-- Opening Marker --
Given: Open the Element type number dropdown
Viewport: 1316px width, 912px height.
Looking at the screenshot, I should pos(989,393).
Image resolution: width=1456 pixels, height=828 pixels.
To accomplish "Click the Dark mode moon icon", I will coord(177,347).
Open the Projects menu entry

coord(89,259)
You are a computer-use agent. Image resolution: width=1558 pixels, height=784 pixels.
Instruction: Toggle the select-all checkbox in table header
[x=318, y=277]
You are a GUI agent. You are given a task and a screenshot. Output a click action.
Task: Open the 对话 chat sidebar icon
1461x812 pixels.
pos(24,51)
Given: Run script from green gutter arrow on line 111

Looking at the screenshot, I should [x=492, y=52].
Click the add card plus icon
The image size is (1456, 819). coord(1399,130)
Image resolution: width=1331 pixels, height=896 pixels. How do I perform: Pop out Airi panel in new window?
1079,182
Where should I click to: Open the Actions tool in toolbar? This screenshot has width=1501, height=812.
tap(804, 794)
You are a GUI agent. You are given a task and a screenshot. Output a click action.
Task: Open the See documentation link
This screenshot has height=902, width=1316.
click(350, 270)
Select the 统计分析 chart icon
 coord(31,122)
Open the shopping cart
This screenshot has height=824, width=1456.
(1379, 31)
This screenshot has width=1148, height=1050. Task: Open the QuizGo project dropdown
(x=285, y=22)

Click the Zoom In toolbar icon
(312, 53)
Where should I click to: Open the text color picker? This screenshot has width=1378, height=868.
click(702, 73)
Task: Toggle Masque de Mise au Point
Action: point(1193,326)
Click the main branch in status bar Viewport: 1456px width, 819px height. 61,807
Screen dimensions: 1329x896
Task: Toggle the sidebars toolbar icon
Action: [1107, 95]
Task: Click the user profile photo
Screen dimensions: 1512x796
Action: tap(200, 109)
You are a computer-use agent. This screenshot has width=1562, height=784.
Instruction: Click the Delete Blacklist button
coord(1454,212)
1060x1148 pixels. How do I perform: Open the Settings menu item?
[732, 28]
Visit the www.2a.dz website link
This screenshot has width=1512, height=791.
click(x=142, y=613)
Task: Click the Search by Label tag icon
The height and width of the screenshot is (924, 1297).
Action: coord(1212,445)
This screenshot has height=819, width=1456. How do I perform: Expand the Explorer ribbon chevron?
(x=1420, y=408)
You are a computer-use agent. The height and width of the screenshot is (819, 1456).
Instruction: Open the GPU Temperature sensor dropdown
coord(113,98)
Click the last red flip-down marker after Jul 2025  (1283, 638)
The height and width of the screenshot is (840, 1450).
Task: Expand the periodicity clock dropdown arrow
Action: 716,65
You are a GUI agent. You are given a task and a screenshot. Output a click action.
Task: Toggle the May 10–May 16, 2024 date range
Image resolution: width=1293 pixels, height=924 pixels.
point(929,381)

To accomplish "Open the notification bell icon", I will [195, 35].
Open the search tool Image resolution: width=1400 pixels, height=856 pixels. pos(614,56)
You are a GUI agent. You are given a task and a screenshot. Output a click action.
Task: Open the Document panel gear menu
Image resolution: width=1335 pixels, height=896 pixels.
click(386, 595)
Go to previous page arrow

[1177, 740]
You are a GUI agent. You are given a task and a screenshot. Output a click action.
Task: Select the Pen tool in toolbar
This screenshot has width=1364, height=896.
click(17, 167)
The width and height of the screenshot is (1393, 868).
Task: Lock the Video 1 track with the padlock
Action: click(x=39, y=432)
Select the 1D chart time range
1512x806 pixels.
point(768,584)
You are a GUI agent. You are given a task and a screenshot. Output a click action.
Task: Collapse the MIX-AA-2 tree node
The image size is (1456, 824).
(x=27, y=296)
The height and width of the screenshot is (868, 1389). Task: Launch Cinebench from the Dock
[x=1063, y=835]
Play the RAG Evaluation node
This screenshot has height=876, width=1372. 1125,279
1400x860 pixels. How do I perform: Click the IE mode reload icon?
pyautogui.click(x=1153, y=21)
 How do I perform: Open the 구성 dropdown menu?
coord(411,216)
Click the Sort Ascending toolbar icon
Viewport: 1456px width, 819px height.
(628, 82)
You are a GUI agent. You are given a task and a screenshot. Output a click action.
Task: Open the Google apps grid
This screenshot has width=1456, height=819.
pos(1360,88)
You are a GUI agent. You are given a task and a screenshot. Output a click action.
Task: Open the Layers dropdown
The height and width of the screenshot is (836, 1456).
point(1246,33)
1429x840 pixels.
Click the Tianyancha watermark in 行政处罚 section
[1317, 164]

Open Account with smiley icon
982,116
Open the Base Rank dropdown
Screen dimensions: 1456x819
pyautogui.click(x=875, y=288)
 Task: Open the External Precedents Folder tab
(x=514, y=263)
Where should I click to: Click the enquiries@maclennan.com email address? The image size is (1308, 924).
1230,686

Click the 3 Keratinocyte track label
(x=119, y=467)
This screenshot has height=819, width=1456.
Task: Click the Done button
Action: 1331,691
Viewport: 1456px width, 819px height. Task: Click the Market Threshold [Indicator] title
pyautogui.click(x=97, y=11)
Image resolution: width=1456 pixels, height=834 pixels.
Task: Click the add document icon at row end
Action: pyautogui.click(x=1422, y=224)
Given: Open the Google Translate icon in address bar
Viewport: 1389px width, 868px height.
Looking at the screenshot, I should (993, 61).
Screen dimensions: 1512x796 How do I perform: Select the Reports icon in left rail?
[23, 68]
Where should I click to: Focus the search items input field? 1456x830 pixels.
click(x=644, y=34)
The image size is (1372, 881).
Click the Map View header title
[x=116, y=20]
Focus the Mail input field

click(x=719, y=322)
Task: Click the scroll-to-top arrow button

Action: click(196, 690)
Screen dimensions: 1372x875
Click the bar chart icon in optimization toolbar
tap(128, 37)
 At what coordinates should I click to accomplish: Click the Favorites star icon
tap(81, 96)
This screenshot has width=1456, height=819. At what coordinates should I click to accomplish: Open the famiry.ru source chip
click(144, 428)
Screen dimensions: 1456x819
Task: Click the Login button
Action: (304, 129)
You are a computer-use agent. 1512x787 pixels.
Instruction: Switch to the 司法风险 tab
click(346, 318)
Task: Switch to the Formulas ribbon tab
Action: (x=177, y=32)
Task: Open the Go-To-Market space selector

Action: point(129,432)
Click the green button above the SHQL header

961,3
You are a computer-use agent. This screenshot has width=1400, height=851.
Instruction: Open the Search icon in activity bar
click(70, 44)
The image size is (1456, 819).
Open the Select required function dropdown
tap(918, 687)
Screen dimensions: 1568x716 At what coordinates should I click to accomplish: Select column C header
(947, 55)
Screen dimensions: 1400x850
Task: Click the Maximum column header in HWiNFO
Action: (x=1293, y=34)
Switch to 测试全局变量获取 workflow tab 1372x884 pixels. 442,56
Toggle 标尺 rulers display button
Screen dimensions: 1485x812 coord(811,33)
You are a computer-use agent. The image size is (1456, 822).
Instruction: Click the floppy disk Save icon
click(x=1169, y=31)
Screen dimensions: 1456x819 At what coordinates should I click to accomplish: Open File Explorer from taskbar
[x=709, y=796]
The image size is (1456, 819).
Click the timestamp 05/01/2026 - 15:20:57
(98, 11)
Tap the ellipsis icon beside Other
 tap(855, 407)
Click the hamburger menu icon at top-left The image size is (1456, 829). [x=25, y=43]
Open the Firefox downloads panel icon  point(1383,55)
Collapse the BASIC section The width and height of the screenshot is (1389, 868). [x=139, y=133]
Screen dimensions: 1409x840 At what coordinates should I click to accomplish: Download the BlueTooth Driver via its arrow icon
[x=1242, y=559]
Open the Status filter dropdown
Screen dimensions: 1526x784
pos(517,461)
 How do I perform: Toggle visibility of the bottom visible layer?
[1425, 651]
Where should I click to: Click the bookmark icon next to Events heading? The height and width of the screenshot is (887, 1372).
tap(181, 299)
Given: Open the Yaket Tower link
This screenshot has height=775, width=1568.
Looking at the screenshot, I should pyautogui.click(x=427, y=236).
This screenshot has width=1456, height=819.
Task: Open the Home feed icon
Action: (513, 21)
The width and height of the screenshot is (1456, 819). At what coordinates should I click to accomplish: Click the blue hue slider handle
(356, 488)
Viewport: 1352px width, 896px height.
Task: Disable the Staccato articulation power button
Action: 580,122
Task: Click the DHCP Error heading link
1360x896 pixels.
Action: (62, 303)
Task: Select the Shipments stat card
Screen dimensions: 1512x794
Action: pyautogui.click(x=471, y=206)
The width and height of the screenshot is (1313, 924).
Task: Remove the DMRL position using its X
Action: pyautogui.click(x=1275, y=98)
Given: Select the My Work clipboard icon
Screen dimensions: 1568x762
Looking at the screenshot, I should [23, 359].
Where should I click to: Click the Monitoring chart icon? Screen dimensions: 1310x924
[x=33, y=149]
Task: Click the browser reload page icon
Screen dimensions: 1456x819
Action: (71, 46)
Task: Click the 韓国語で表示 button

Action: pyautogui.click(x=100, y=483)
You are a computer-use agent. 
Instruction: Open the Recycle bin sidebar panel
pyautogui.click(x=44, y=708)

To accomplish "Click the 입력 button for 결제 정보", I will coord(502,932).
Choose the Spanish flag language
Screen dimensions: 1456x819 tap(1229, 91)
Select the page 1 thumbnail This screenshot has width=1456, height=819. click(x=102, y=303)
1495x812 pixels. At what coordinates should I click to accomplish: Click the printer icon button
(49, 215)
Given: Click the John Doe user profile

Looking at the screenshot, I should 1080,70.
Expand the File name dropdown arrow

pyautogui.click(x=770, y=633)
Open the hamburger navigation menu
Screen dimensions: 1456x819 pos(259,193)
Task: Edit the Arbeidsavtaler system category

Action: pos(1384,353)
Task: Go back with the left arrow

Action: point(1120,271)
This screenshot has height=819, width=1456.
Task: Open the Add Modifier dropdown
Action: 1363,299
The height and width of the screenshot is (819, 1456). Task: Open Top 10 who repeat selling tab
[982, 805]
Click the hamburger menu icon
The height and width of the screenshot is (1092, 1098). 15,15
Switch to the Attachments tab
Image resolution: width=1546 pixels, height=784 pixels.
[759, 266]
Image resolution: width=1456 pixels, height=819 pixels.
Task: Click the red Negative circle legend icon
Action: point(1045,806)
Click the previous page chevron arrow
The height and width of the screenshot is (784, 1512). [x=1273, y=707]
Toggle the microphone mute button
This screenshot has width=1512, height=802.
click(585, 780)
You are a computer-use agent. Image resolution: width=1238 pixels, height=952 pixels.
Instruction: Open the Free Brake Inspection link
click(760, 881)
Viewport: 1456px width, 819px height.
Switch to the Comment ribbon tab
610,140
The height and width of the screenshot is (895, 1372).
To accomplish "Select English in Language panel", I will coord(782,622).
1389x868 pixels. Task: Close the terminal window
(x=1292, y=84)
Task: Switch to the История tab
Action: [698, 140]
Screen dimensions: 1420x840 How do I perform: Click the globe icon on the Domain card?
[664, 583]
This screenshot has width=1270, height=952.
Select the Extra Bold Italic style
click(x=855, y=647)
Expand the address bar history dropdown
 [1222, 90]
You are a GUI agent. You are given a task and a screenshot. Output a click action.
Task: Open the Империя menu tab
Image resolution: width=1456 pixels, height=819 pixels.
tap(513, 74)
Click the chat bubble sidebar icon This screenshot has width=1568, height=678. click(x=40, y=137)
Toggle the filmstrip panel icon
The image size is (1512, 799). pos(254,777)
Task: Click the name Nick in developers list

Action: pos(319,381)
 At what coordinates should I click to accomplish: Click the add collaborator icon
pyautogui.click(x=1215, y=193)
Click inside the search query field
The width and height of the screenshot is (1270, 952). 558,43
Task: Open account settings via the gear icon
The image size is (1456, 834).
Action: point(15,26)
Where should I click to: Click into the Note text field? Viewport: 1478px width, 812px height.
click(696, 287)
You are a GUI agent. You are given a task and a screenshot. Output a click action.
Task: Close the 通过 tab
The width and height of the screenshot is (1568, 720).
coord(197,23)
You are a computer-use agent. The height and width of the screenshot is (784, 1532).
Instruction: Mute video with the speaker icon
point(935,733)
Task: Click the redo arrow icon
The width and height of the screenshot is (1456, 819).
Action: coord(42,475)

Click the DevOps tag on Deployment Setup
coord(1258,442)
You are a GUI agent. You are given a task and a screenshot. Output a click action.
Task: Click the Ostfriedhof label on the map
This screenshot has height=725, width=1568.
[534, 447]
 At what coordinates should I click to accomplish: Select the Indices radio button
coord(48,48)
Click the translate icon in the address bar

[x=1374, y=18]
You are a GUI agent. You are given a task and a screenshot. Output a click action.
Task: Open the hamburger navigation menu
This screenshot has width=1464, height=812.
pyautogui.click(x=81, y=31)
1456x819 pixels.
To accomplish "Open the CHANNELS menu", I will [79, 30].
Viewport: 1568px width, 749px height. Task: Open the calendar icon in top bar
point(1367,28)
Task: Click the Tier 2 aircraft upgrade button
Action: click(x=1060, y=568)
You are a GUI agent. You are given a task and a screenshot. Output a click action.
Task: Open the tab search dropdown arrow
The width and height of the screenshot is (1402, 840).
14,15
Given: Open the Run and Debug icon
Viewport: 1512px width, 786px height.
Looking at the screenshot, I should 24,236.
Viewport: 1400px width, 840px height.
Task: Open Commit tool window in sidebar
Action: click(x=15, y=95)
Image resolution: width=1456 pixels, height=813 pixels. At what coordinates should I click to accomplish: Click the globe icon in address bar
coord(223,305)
-- Closing Marker --
(TASK DESCRIPTION) Nothing from before the line containing "The width and height of the screenshot is (1402, 840)." should appear; copy that line and each one after it through the last line of the entries, exactly.

(OUTPUT)
The width and height of the screenshot is (1402, 840).
14,15
Given: Open the Run and Debug icon
Viewport: 1512px width, 786px height.
Looking at the screenshot, I should 24,236.
Viewport: 1400px width, 840px height.
Task: Open Commit tool window in sidebar
Action: click(x=15, y=95)
Image resolution: width=1456 pixels, height=813 pixels. At what coordinates should I click to accomplish: Click the globe icon in address bar
coord(223,305)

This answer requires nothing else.